_Required work:_ Write out all of the lines below, exactly and completely.

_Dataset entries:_
=====
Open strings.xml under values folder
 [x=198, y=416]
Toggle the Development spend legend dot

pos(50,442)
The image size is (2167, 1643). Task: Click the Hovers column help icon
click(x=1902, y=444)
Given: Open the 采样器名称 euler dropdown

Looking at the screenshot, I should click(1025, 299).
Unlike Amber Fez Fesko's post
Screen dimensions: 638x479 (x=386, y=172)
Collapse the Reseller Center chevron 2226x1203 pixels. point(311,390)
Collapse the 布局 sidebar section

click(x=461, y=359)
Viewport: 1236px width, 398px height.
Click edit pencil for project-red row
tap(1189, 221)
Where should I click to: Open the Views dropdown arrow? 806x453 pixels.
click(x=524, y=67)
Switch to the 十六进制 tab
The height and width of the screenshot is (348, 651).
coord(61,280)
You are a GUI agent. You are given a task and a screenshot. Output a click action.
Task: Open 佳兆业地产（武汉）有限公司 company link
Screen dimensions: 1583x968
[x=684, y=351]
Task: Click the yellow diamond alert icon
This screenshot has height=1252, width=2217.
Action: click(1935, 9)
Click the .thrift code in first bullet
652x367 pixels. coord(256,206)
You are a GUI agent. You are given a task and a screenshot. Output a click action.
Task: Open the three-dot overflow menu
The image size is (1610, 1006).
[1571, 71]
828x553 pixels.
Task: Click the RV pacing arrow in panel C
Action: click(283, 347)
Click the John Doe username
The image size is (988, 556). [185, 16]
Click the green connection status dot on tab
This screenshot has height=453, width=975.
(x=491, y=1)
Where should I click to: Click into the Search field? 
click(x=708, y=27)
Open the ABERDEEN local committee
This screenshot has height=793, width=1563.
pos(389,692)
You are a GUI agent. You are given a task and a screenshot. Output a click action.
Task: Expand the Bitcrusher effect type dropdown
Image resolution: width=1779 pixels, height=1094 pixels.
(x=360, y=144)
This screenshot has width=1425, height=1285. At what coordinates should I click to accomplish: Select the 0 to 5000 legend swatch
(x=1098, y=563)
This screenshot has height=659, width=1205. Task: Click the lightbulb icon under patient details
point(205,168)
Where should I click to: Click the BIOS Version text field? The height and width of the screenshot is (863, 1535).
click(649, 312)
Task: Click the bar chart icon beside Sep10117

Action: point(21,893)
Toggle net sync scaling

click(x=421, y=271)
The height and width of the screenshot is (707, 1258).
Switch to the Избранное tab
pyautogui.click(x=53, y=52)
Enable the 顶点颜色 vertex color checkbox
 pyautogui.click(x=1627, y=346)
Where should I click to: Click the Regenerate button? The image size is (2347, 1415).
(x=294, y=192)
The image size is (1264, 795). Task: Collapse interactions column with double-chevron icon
=====
_Exercise output:_
Open strings.xml under values folder
 [x=198, y=416]
Toggle the Development spend legend dot

pos(50,442)
The image size is (2167, 1643). Task: Click the Hovers column help icon
click(x=1902, y=444)
Given: Open the 采样器名称 euler dropdown

Looking at the screenshot, I should click(1025, 299).
Unlike Amber Fez Fesko's post
Screen dimensions: 638x479 (x=386, y=172)
Collapse the Reseller Center chevron 2226x1203 pixels. point(311,390)
Collapse the 布局 sidebar section

click(x=461, y=359)
Viewport: 1236px width, 398px height.
Click edit pencil for project-red row
tap(1189, 221)
Where should I click to: Open the Views dropdown arrow? 806x453 pixels.
click(x=524, y=67)
Switch to the 十六进制 tab
The height and width of the screenshot is (348, 651).
coord(61,280)
You are a GUI agent. You are given a task and a screenshot. Output a click action.
Task: Open 佳兆业地产（武汉）有限公司 company link
Screen dimensions: 1583x968
[x=684, y=351]
Task: Click the yellow diamond alert icon
This screenshot has height=1252, width=2217.
Action: click(1935, 9)
Click the .thrift code in first bullet
652x367 pixels. coord(256,206)
You are a GUI agent. You are given a task and a screenshot. Output a click action.
Task: Open the three-dot overflow menu
The image size is (1610, 1006).
[1571, 71]
828x553 pixels.
Task: Click the RV pacing arrow in panel C
Action: click(283, 347)
Click the John Doe username
The image size is (988, 556). [185, 16]
Click the green connection status dot on tab
This screenshot has height=453, width=975.
(x=491, y=1)
Where should I click to: Click into the Search field? 
click(x=708, y=27)
Open the ABERDEEN local committee
This screenshot has height=793, width=1563.
pos(389,692)
You are a GUI agent. You are given a task and a screenshot. Output a click action.
Task: Expand the Bitcrusher effect type dropdown
Image resolution: width=1779 pixels, height=1094 pixels.
(x=360, y=144)
This screenshot has width=1425, height=1285. At what coordinates should I click to accomplish: Select the 0 to 5000 legend swatch
(x=1098, y=563)
This screenshot has height=659, width=1205. Task: Click the lightbulb icon under patient details
point(205,168)
Where should I click to: Click the BIOS Version text field? The height and width of the screenshot is (863, 1535).
click(649, 312)
Task: Click the bar chart icon beside Sep10117

Action: point(21,893)
Toggle net sync scaling

click(x=421, y=271)
The height and width of the screenshot is (707, 1258).
Switch to the Избранное tab
pyautogui.click(x=53, y=52)
Enable the 顶点颜色 vertex color checkbox
 pyautogui.click(x=1627, y=346)
Where should I click to: Click the Regenerate button? The image size is (2347, 1415).
(x=294, y=192)
The image size is (1264, 795). Task: Collapse interactions column with double-chevron icon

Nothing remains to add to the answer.